Abstract
This thesis studies the long-term operation of price-taker peak hydropower plants associated
to reservoirs and subject to minimum flows and maximum ramping rates that sell energy in
day-ahead electricity markets. The thesis is organised in five chapters and two appendixes.
The first chapter is an introduction of the above-mentioned issue. It aims to provide both
an overview as well as a mathematical description of the addressed problem and define the
scope and objectives of the thesis.
The second chapter shows a review of the literature related to the main topics tackled in
the thesis, such as the principal approaches of reservoir decision support tools, the optimisation
techniques most used in hydro scheduling, the main procedures for the characterisation
of the involved random inputs and the methods most employed to estimate the generation
characteristic of a peak hydropower plant. Furthermore, the chapter also presents a brief description
of the hydro scheduling models that have considered minimum flows and maximum
ramping rates jointly.
The third and the fourth chapters are devoted to the achievement of the thesis objectives
and are divided in several studies. Among the main contributions cointaned in these studies
can be found different long-term optimisation models for hydropeaking subject to minimum
flows and maximum ramping rates, several sensitivity analyses of the long-term effects of
these constraints on certain economical and operational aspects of a peak hydropower plant,
a set of formulae for the approximate assessment of the long-term economic impact caused
by these constraints on this type of plants, and the introduction of a new concept in hydro
scheduling: flow value.
The fith chapter sets out the conclusions of the thesis which can be summarised as follows.
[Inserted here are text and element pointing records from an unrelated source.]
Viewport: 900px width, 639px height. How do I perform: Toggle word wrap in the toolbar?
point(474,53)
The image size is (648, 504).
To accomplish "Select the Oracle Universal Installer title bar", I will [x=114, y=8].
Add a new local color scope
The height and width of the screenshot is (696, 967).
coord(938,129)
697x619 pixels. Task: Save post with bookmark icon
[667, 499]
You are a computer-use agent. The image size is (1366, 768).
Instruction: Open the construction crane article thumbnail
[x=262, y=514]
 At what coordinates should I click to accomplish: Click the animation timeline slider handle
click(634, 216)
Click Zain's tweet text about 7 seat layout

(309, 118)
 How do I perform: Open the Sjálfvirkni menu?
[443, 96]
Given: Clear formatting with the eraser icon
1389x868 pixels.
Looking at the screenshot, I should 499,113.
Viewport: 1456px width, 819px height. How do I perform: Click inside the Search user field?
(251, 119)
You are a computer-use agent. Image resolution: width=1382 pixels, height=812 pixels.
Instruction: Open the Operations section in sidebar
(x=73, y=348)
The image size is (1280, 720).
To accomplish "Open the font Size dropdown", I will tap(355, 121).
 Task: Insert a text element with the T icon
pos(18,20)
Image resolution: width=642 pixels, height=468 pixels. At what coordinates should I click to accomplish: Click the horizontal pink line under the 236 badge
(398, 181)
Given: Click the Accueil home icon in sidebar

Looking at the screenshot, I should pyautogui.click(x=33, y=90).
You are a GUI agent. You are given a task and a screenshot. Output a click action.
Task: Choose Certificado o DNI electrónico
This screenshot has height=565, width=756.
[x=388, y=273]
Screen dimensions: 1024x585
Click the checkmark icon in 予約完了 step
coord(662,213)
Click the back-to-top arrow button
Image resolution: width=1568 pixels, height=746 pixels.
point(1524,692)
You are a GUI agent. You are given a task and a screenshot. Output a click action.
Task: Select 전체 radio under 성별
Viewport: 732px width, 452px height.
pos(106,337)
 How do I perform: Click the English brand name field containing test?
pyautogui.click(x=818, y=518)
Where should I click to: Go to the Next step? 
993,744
On the one hand, the presence of minimum flows in hydropeaking increases the spillage
volume and the water value, whereas decreases the generated energy, the number of start-ups
and shut-downs of the hydro units, the plant capability for price tracking and the revenue.
On the other hand, the presence of maximum ramping rates, in turn, increases the number of
plant operating hours, the spillage volume, and, in the driest weeks, the flow value, whereas
decreases the number of start-ups and shut-downs of the hydro units, the plant capability for
price tracking, the revenue, the water value, and, in the wettest weeks, the flow value.
The appendix A contains the equations involved in the developed optimisation models and
the appendix B provides a summary of the main data of the case studies considered in the
third and fourth chapters. Finally, both the cited references and the applied nomenclature
can be found at the end of the thesis.